** Opening PROVIDED ENTRIES block **

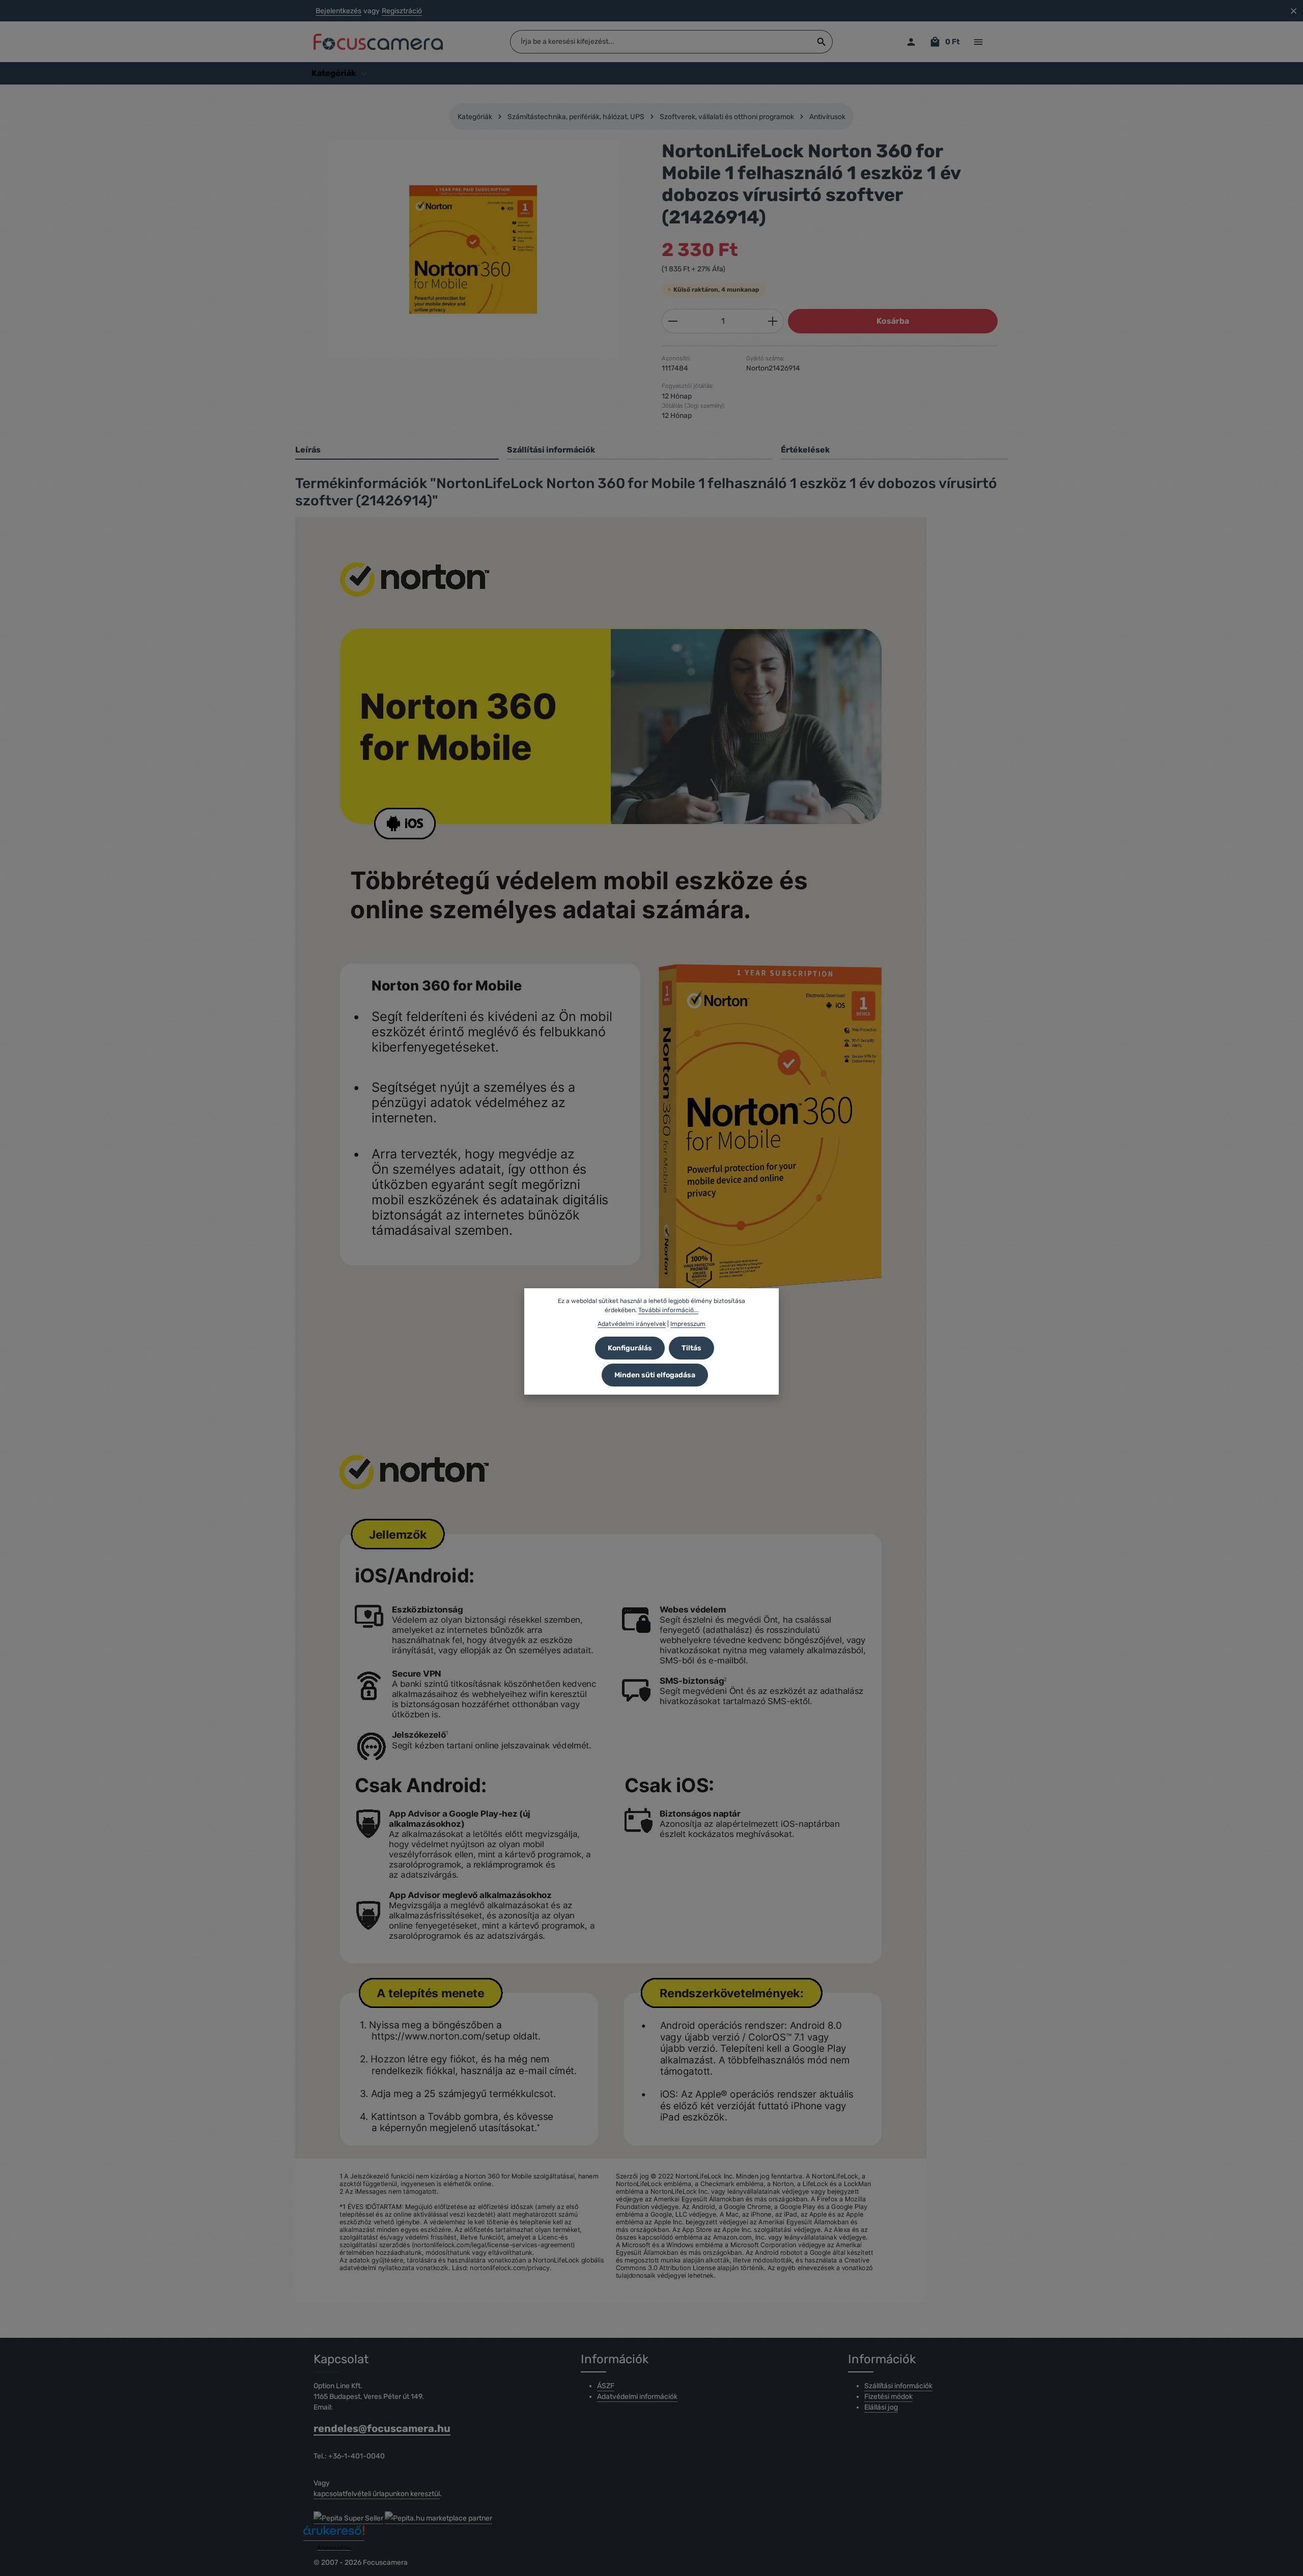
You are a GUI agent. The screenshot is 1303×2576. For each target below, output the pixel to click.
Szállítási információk (898, 2386)
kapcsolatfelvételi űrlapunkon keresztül (377, 2493)
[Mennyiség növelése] (773, 321)
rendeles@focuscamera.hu (382, 2428)
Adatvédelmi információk (637, 2396)
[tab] (397, 450)
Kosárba (892, 321)
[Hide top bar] (1293, 11)
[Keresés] (822, 41)
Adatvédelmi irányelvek (632, 1323)
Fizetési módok (888, 2396)
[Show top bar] (978, 42)
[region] (473, 249)
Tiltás (691, 1348)
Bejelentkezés (338, 11)
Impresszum (687, 1323)
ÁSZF (605, 2386)
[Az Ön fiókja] (910, 42)
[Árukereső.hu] (333, 2534)
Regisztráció (402, 11)
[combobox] (660, 41)
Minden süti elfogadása (654, 1375)
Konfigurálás (630, 1348)
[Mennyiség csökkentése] (673, 321)
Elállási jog (881, 2407)
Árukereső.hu (334, 2548)
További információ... (668, 1310)
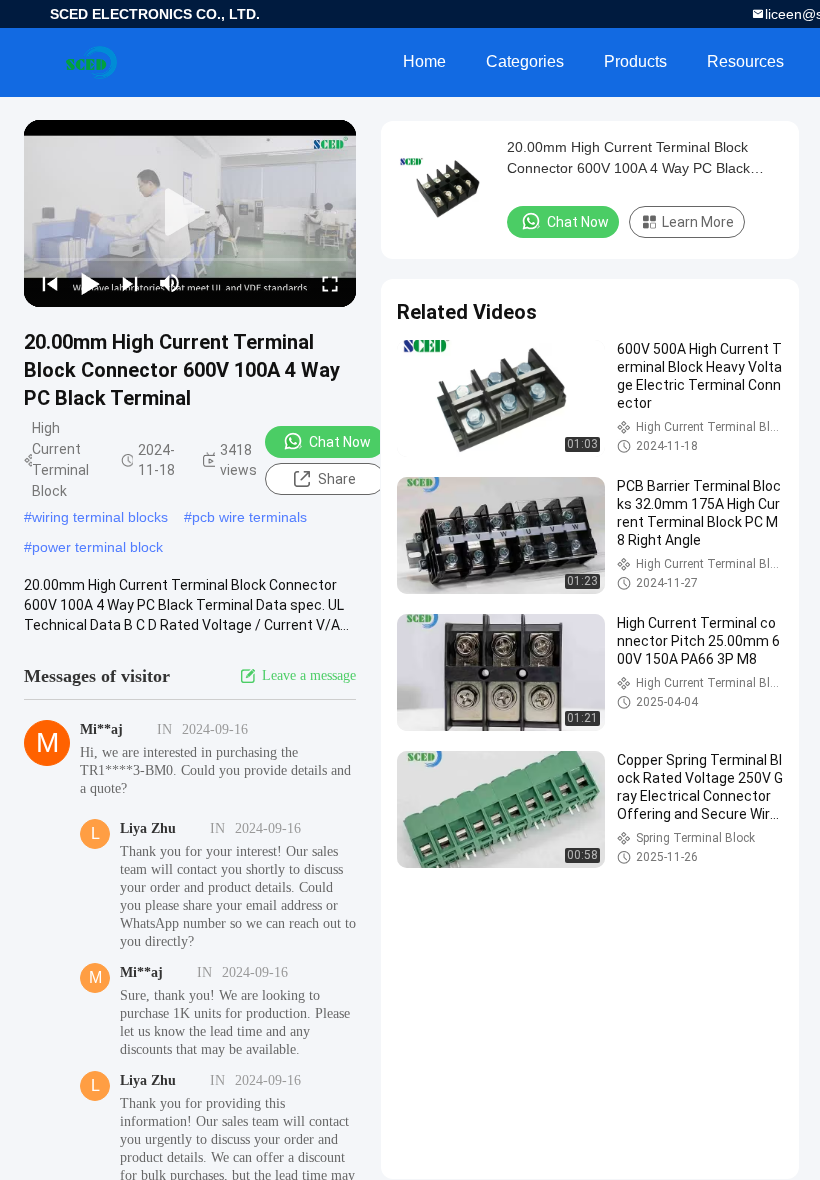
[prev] (50, 283)
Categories (525, 61)
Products (635, 61)
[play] (190, 213)
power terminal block (97, 547)
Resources (745, 61)
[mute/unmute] (170, 283)
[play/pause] (90, 283)
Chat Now (340, 442)
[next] (130, 283)
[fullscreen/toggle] (330, 283)
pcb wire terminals (249, 517)
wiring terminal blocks (100, 517)
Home (424, 61)
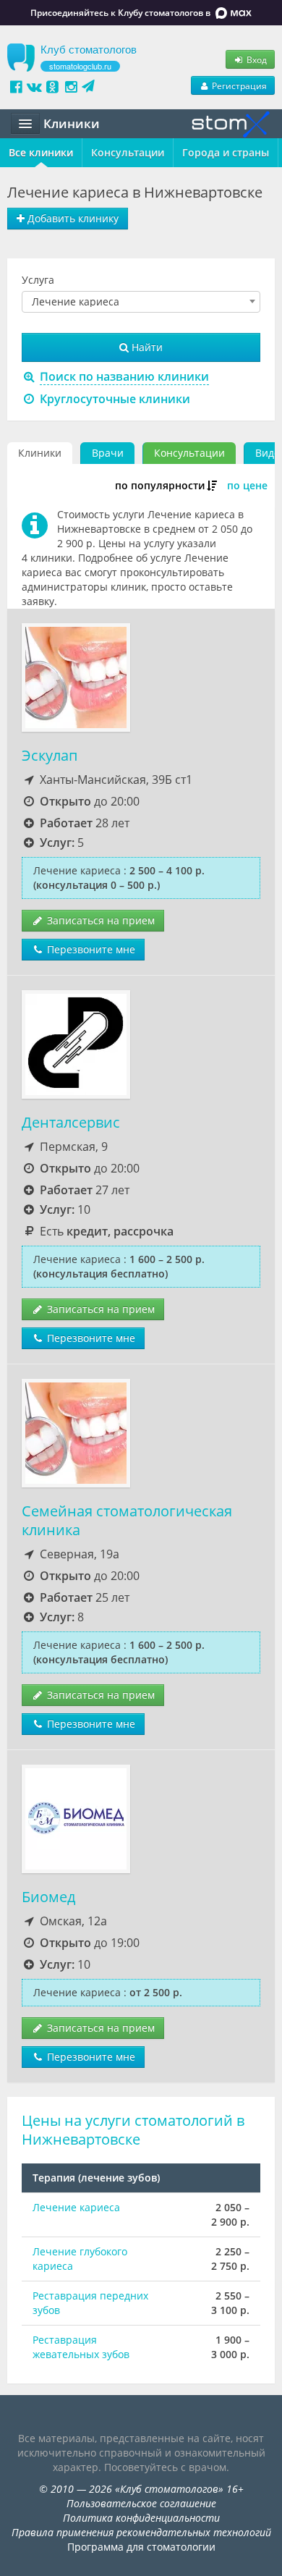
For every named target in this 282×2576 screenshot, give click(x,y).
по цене (247, 485)
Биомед (48, 1896)
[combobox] (141, 302)
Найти (146, 347)
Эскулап (49, 755)
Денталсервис (71, 1122)
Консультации (127, 152)
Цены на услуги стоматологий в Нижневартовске (133, 2130)
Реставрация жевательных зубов (81, 2347)
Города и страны (225, 152)
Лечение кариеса (76, 2207)
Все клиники (41, 152)
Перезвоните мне (89, 949)
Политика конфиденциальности (141, 2518)
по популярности (160, 485)
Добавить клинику (72, 218)
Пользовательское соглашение (141, 2503)
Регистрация (238, 85)
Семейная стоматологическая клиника (127, 1520)
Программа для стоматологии (141, 2547)
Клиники (39, 453)
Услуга (38, 280)
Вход (255, 59)
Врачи (108, 453)
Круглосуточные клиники (113, 399)
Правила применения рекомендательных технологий (141, 2532)
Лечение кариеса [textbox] (75, 302)
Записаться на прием (99, 920)
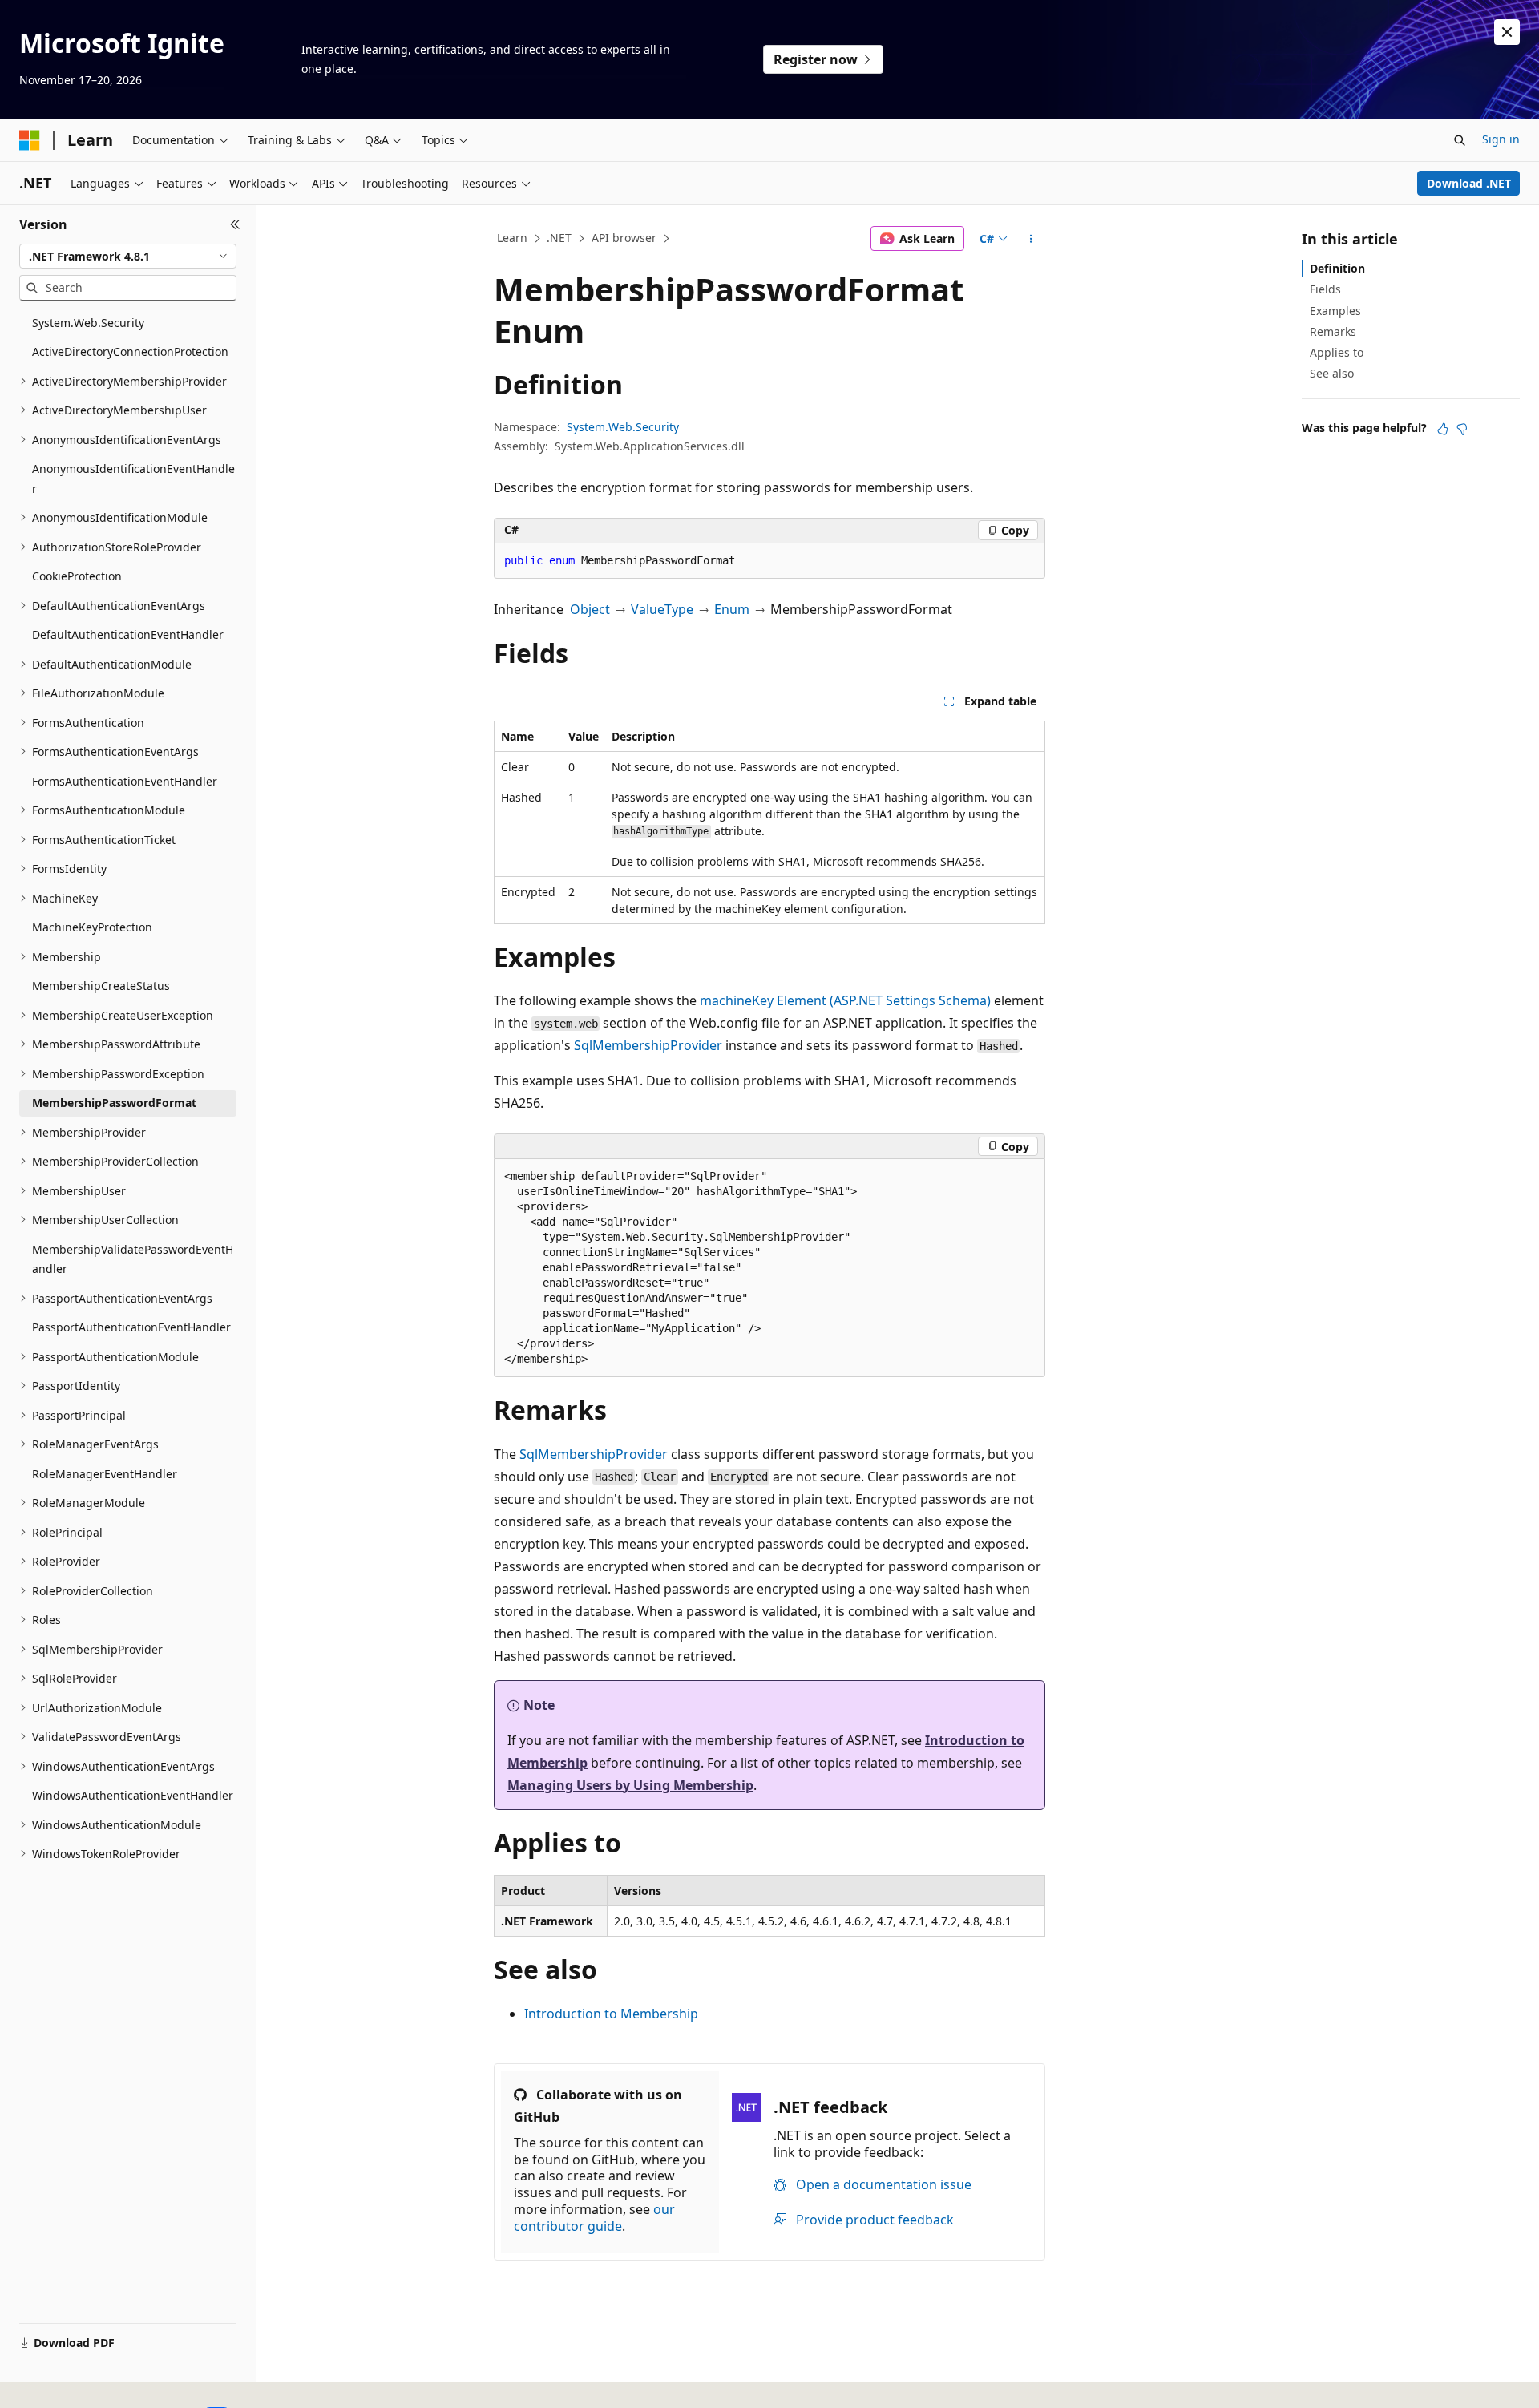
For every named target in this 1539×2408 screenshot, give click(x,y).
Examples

** Closing PROVIDED ENTRIES block **

• WORK INSTRUCTION:
The answer is the full listing above, repeated exactly, with its pictures removed.

• SOLVED EXERCISE:
You are a GUI agent. The screenshot is 1303×2576. For each target below, output the pixel to click.
Szállítási információk (898, 2386)
kapcsolatfelvételi űrlapunkon keresztül (377, 2493)
[Mennyiség növelése] (773, 321)
rendeles@focuscamera.hu (382, 2428)
Adatvédelmi információk (637, 2396)
[tab] (397, 450)
Kosárba (892, 321)
[Hide top bar] (1293, 11)
[Keresés] (822, 41)
Adatvédelmi irányelvek (632, 1323)
Fizetési módok (888, 2396)
[Show top bar] (978, 42)
[region] (473, 249)
Tiltás (691, 1348)
Bejelentkezés (338, 11)
Impresszum (687, 1323)
ÁSZF (605, 2386)
[Az Ön fiókja] (910, 42)
[Árukereső.hu] (333, 2534)
Regisztráció (402, 11)
[combobox] (660, 41)
Minden süti elfogadása (654, 1375)
Konfigurálás (630, 1348)
[Mennyiség csökkentése] (673, 321)
Elállási jog (881, 2407)
Árukereső.hu (334, 2548)
További információ... (668, 1310)
[prev] (50, 283)
Categories (525, 61)
Products (635, 61)
[play] (190, 213)
power terminal block (97, 547)
Resources (745, 61)
[mute/unmute] (170, 283)
[play/pause] (90, 283)
Chat Now (340, 442)
[next] (130, 283)
[fullscreen/toggle] (330, 283)
pcb wire terminals (249, 517)
wiring terminal blocks (100, 517)
Home (424, 61)
For every named target in this 282×2576 screenshot, give click(x,y).
по цене (247, 485)
Биомед (48, 1896)
[combobox] (141, 302)
Найти (146, 347)
Эскулап (49, 755)
Денталсервис (71, 1122)
Консультации (127, 152)
Цены на услуги стоматологий в Нижневартовске (133, 2130)
Реставрация жевательных зубов (81, 2347)
Города и страны (225, 152)
Лечение кариеса (76, 2207)
Все клиники (41, 152)
Перезвоните мне (89, 949)
Политика конфиденциальности (141, 2518)
по популярности (160, 485)
Добавить клинику (72, 218)
Пользовательское соглашение (141, 2503)
Регистрация (238, 85)
Семейная стоматологическая клиника (127, 1520)
Программа для стоматологии (141, 2547)
Клиники (39, 453)
Услуга (38, 280)
Вход (255, 59)
Врачи (108, 453)
Круглосуточные клиники (113, 399)
Правила применения рекомендательных технологий (141, 2532)
Лечение кариеса [textbox] (75, 302)
Записаться на прием (99, 920)
For every named target in this 1539×2408 screenshot, give click(x,y).
Examples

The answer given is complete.